Work instruction: Nothing in the data below may be left out; return all of it exactly.
- - - -
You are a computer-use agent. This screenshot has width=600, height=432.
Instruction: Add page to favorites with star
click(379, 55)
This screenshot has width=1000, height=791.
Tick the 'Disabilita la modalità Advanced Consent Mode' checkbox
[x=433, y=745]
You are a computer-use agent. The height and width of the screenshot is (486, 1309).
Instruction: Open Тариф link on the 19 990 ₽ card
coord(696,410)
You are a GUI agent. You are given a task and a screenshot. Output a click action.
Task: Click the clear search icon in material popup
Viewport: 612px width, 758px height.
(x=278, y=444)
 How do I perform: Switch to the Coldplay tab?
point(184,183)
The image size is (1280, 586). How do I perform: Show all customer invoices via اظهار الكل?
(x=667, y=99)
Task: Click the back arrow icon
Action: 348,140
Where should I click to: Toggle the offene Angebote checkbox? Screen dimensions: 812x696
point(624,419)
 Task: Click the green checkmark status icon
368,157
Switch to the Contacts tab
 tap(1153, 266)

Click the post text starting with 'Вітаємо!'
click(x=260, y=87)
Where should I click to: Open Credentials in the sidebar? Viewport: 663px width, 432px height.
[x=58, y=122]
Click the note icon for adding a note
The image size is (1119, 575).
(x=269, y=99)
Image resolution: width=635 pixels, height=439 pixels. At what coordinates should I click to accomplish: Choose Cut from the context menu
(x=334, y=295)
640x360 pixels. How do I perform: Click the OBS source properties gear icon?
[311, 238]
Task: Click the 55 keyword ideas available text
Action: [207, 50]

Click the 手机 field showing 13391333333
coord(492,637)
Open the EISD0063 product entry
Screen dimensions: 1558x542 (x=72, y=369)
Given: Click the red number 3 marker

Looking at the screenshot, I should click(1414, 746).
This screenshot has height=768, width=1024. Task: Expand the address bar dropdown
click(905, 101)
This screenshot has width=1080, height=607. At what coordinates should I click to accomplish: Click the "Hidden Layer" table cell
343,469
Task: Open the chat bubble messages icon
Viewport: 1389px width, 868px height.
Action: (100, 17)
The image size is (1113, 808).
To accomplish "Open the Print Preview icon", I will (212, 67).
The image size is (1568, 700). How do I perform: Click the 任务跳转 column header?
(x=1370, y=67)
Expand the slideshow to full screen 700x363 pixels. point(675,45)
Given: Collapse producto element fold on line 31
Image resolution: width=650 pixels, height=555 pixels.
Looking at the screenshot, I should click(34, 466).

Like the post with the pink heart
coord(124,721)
- - - -
Completed task:
You are a computer-use agent. This screenshot has width=600, height=432.
Instruction: Add page to favorites with star
click(379, 55)
This screenshot has width=1000, height=791.
Tick the 'Disabilita la modalità Advanced Consent Mode' checkbox
[x=433, y=745]
You are a computer-use agent. The height and width of the screenshot is (486, 1309).
Instruction: Open Тариф link on the 19 990 ₽ card
coord(696,410)
You are a GUI agent. You are given a task and a screenshot. Output a click action.
Task: Click the clear search icon in material popup
Viewport: 612px width, 758px height.
(x=278, y=444)
 How do I perform: Switch to the Coldplay tab?
point(184,183)
The image size is (1280, 586). How do I perform: Show all customer invoices via اظهار الكل?
(x=667, y=99)
Task: Click the back arrow icon
Action: 348,140
Where should I click to: Toggle the offene Angebote checkbox? Screen dimensions: 812x696
point(624,419)
 Task: Click the green checkmark status icon
368,157
Switch to the Contacts tab
 tap(1153, 266)

Click the post text starting with 'Вітаємо!'
click(x=260, y=87)
Where should I click to: Open Credentials in the sidebar? Viewport: 663px width, 432px height.
[x=58, y=122]
Click the note icon for adding a note
The image size is (1119, 575).
(x=269, y=99)
Image resolution: width=635 pixels, height=439 pixels. At what coordinates should I click to accomplish: Choose Cut from the context menu
(x=334, y=295)
640x360 pixels. How do I perform: Click the OBS source properties gear icon?
[311, 238]
Task: Click the 55 keyword ideas available text
Action: [207, 50]

Click the 手机 field showing 13391333333
coord(492,637)
Open the EISD0063 product entry
Screen dimensions: 1558x542 (x=72, y=369)
Given: Click the red number 3 marker

Looking at the screenshot, I should click(1414, 746).
This screenshot has height=768, width=1024. Task: Expand the address bar dropdown
click(905, 101)
This screenshot has width=1080, height=607. At what coordinates should I click to accomplish: Click the "Hidden Layer" table cell
343,469
Task: Open the chat bubble messages icon
Viewport: 1389px width, 868px height.
Action: (100, 17)
The image size is (1113, 808).
To accomplish "Open the Print Preview icon", I will (212, 67).
The image size is (1568, 700). How do I perform: Click the 任务跳转 column header?
(x=1370, y=67)
Expand the slideshow to full screen 700x363 pixels. point(675,45)
Given: Collapse producto element fold on line 31
Image resolution: width=650 pixels, height=555 pixels.
Looking at the screenshot, I should click(34, 466).

Like the post with the pink heart
coord(124,721)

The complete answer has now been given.